What is the value of the managed security provider (MMSP) market in Canada? While outsourcing security requirements is a tempting solution to issues with expertise and tools, the panel advised caution in this approach. Ultimately, legal liability for a breach lies with the client – or owner of the data – who also has vested interest in ensuring the appropriate security is in place: as Etges put it, “you can’t outsource risk” and hence should look for a security provider that acts as a partner who understands the business. For the user organization, the panel offered some sound advice on working with a security provider: identify 10-15 things that the provider does well, and come to that supplier able to identify specific needs; identify organizational risk by understanding your industry, classify data appropriately by criticality of the application and develop proper governance; and ensure collaboration between the CISO and business unit managers in creation of a security framework that can align siloed activities. According to Wilson, connecting the business manager with the security professional to stimulate a broader conversation within the company as a whole is what Scalar means by providing “the business context,” which serves as a key differentiator Scalar – and new model for MMSPs in Canada. Boi-Doku offered some detail on how this is done, specifically, the exercise that Scalar goes through with client executives to align security risk to business goals, mapping specific metrics to outcomes in manner that is unique to each client situation.
The bottom line:
A good deal of the panel discussion focused on the enterprise client – categories such as CISO, boards of directors or even the business unit manager, for example, are less likely to apply in the small or potentially even in the mid-sized community. However, the SMB segment offers the greatest growth opportunity going forward. Data from a recent InsightaaS survey of 402 Canadian businesses has found that demand for managed cloud security is exploding within the Canadian small business segment. Currently, 29 percent of Canadian businesses with 1-99 employees are buying cloud-delivered security services, but an additional 53 percent are looking at adding security services in the near term. For the midmarket, the corresponding figures are: 73 percent for current users, and 98 percent for projected use after new adopters come on stream. Basically, cloud security-as-a-service is poised to become part of every midmarket business’s IT strategy. In the enterprise segment, current use is approximately 64 percent, and projected use after new adopters have come on board is 89 percent. So despite focus in the panel discussion, large enterprise have proved more reticent than midmarket firms in embracing cloud security – and likely more capable of delivering security through internal resources – thought the concept is catching on.

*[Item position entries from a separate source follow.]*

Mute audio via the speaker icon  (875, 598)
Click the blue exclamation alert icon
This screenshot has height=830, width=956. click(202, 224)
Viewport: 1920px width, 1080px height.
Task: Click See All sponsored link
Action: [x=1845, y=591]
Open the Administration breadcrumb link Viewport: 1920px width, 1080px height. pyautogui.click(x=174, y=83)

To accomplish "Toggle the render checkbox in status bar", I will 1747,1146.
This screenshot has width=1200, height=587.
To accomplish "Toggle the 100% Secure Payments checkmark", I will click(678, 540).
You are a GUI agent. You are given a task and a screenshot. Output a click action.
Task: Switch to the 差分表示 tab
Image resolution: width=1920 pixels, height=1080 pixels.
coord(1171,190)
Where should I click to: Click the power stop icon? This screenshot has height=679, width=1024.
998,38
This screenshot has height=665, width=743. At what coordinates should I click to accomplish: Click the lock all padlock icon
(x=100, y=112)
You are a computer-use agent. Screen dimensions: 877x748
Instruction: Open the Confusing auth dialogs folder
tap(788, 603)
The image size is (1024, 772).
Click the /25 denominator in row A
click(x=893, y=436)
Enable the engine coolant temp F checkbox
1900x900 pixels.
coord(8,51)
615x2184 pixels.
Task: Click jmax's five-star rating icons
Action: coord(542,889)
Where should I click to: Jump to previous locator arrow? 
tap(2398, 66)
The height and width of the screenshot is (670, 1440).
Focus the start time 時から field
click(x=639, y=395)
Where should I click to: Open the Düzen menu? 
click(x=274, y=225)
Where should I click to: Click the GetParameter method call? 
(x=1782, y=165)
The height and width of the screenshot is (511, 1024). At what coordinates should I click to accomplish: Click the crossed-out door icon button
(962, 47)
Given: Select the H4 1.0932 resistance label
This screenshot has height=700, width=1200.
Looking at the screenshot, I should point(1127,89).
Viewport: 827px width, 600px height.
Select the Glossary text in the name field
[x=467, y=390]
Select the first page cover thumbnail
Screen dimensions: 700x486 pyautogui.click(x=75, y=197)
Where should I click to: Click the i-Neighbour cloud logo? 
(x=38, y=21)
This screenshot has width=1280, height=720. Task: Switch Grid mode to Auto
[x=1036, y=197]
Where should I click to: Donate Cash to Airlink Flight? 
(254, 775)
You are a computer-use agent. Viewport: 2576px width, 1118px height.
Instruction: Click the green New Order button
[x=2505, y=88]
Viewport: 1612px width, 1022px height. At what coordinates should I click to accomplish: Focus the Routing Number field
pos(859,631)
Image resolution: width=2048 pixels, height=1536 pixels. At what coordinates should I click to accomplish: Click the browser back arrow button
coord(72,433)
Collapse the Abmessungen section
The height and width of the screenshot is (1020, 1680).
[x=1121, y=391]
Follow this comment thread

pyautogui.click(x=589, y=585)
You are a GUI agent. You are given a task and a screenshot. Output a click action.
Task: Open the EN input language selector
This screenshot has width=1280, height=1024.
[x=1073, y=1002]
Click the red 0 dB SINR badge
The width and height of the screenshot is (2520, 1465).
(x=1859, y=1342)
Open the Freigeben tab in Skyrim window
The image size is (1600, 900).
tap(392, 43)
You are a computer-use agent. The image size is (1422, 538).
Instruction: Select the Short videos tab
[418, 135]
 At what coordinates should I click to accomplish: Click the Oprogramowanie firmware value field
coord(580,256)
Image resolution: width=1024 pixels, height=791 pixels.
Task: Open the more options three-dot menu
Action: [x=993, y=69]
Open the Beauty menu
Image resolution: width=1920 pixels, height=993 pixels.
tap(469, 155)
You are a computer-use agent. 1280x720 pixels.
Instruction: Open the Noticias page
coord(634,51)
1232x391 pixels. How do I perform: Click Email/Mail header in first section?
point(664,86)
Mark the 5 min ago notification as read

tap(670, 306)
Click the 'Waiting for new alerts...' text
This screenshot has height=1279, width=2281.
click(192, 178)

or the provider, market direction seems clear. As InsightaaS principal analyst Michael O’Neil observed: “InsightaaS expects to see MSPs and other service providers invest in delivering security-related education and consulting to the small business market in Canada, as a means of developing new accounts in this segment.” To now, much of Scalar’s growth has been predicated on acquisition. Since 2008, the company has acquired IT infrastructure provider XSM Systems, Southwest Sun, 3vis, and more recently Eosensa and Mainland Information Systems, which has put the company at 325 employees and over $325 in annual revenue. To manage organic growth going forward, however, a key requirement will be to leverage this expertise into new and adjacent markets. According to Wilson, “small and medium sized, and even the larger medium sized organization are a great fit for MMSPs; there’s no way they are going to build 24/7 security operation centres, or be able to manage the type of threats we are seeing today.” With its now robust portfolio of security services, including data classification and strategy around security practice for the SMB, combined with extensive integration experience, Scalar is looking to position as the Canadian firm that can best meet client security need with service delivery – aligning messaging with the SMB “business context” should be a tactic productive of ongoing growth.